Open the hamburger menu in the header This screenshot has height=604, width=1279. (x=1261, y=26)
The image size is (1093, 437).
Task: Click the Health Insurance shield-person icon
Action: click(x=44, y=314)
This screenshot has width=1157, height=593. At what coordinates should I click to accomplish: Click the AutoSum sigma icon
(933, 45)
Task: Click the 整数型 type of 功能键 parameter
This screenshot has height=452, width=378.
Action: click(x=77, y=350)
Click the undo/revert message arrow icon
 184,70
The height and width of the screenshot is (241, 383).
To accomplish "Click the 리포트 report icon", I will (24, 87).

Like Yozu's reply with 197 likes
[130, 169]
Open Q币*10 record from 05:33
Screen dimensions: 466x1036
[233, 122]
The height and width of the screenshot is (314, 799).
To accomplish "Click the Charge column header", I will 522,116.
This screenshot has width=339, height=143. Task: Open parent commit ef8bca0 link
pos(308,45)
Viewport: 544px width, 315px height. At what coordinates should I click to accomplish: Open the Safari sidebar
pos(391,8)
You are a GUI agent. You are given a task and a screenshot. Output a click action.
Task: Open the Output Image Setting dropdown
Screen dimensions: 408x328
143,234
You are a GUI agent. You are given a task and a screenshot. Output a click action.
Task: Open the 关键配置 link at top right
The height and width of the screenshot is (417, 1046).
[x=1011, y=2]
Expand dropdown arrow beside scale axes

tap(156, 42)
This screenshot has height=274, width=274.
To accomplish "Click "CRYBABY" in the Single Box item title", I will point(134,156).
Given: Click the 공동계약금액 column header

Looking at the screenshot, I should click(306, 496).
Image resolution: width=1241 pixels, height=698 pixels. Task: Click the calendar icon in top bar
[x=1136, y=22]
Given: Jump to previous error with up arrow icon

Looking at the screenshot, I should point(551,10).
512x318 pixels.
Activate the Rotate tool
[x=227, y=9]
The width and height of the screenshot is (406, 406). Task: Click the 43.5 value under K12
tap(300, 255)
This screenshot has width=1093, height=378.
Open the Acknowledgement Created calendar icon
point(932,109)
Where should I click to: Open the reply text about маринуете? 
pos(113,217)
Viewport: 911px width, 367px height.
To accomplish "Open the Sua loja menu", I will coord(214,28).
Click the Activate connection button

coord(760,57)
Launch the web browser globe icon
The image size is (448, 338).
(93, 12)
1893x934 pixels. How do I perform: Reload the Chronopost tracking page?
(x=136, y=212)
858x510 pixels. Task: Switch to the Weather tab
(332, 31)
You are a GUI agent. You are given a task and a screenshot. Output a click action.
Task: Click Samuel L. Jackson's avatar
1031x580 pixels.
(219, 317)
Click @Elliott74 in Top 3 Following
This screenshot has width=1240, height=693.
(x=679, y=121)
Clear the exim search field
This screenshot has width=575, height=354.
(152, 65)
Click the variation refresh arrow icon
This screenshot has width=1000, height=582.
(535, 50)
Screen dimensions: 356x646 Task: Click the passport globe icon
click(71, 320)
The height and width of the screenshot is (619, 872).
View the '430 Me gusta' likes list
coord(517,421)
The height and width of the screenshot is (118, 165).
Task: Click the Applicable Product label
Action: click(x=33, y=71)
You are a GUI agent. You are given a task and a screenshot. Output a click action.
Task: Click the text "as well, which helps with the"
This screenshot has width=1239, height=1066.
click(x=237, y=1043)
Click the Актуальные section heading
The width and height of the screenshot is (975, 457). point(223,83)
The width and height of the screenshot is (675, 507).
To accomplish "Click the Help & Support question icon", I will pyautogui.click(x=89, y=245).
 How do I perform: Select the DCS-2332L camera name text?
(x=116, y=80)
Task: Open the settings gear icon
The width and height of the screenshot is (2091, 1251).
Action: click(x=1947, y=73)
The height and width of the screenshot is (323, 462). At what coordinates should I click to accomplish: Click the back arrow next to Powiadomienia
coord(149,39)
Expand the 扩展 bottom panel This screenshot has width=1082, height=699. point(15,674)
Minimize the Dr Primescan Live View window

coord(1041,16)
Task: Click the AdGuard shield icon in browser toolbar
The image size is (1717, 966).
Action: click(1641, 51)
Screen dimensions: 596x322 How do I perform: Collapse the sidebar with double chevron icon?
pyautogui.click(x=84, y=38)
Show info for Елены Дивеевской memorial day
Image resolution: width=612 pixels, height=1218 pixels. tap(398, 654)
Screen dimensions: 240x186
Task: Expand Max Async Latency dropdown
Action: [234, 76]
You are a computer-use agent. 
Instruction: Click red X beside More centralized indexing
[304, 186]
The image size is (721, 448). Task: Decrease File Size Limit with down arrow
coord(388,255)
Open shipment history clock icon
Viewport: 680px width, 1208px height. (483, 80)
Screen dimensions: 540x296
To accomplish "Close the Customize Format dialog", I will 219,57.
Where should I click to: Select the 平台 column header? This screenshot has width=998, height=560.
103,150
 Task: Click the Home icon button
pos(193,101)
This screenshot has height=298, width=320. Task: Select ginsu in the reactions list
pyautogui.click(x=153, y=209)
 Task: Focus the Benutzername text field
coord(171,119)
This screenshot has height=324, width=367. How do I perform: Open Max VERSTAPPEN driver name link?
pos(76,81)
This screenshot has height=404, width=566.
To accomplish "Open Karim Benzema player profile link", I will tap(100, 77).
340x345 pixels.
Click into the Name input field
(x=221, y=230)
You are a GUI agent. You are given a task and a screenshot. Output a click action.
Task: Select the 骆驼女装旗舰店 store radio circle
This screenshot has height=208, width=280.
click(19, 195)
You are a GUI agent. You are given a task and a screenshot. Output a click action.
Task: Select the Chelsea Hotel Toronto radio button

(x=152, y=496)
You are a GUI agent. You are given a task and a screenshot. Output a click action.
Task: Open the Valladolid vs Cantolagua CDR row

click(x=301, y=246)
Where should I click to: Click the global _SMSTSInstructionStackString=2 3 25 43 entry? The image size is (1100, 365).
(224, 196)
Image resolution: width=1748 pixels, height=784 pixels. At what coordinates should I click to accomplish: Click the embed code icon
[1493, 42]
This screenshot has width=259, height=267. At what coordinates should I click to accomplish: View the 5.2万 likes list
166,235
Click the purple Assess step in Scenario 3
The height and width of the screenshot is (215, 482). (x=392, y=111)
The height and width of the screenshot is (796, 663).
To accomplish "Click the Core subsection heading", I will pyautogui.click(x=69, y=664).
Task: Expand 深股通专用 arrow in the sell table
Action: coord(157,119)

WHAT TO DO: Please pick out each line in the material above that contains the string "resolution", and copy those lines.

SOLUTION TO THE EXERCISE:
Image resolution: width=1241 pixels, height=698 pixels. Task: Click the calendar icon in top bar
Image resolution: width=612 pixels, height=1218 pixels. tap(398, 654)
Image resolution: width=1748 pixels, height=784 pixels. At what coordinates should I click to accomplish: Click the embed code icon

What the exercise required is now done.